I'm not going to go deeper into explaining HTML, because that's not the purpose of this tutorial. There's only one thing left to say about HTML: if you don't know it - learn it!!! You can't be a web developer without knowing HTML. You can, offcourse, create web sites without knowing HTML, because there are special tools to do that, but they all have very limited functionality, comparing to what a web programmer can do.

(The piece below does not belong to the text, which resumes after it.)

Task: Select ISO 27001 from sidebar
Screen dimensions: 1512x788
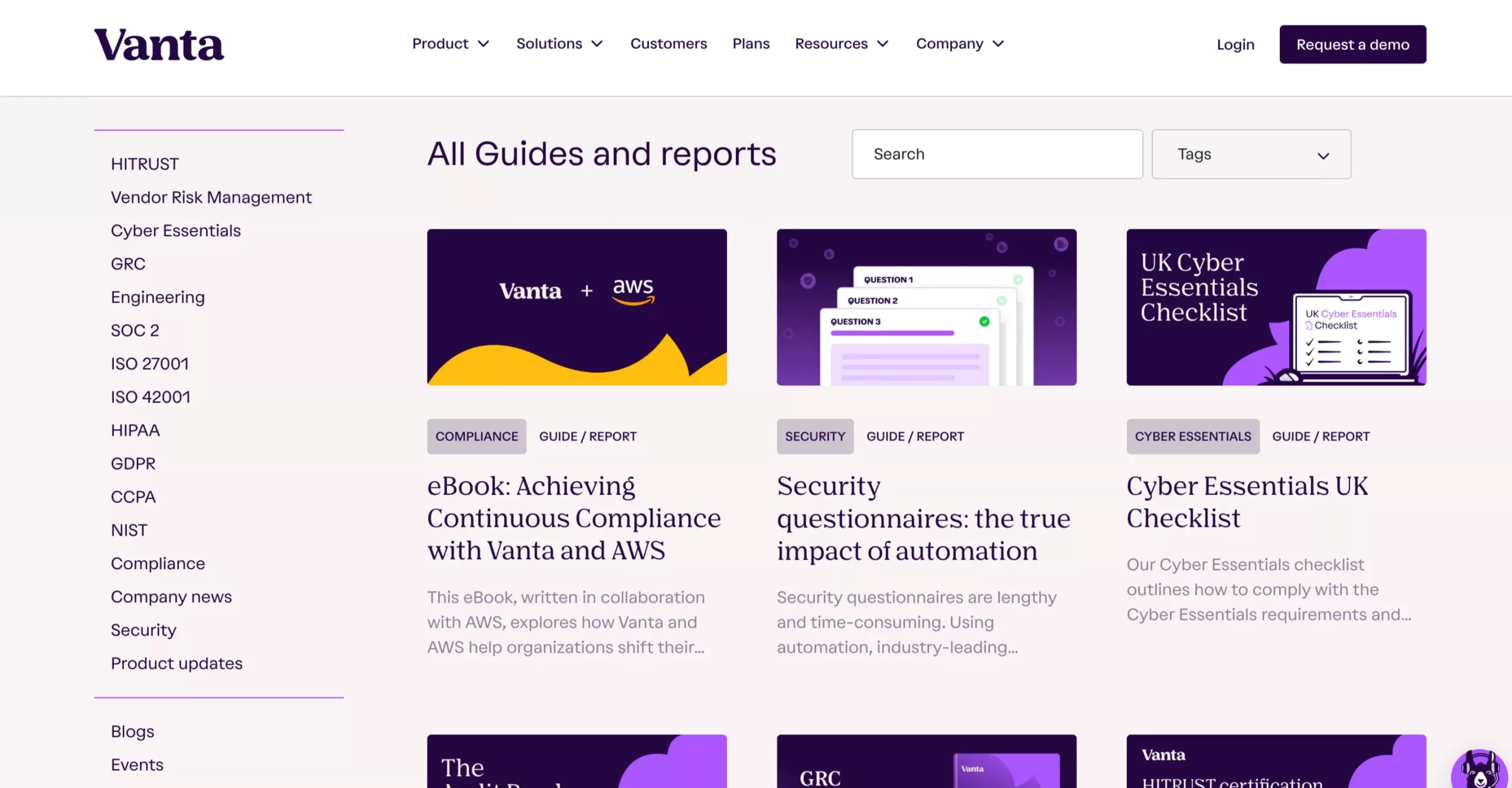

Part 2 - How do websites work?
As you've already seen, they work by double-clicking the HTML file :) You've already know that a website contains pages (HTML files) and resources (images, videos, stylesheets etc.) in separate files. When you develop a website, there's one thing left to do: noone can see it from your computer and you need a place to put it for everyone to see. A place like that is called a web server. Web server is yet another computer that is way more powerful than your ordinary computer and has a very fast internet connection. You can even turn almost every computer to a web server for very primitive web sites though i'd not recommend it. So to get a server you have to ... pay. Yes, if you want a good web server, theres going to be money involved. And web servers are not for sale: you have to rent them. That means you have to pay for as long as you use them, because noone gives you the server itself: you are only given an account on that server that you can login and upload your websites to. If you have lots of money, however, you can buy a server, but you will still have to pay as long as you use it, because it still has to be connected to a fast internet line and you can't buy that. Servers are rented by a special type of companies, called hosting companies. There's lots of companies, offering lots of different plans for hosting your website and you have to choose the one you like the most. When you have a server, you can start uploading your websites to it. Now all you have to do is type the address of your website in a browser. Hey, wait! What address??? How do i know what my website's address is? There is no very trivial answer to this, actually. A hosting company might assign an address to your account and give you a web address themselves. They might give you an address like
yourname.hostingcompany.com. That's not a very good address though. Well, if you have even more money, you may buy whatever address you like and assign it to your website. However, this is a difficult topic and unfortunately every hosting company has different ways of doing that so there's no universal solution that i could write in this tutorial. The one thing you can always do is contact the support of your hosting company and ask them how you can do that. A good company will always reply to you, answering your question and possibly offering their help with that.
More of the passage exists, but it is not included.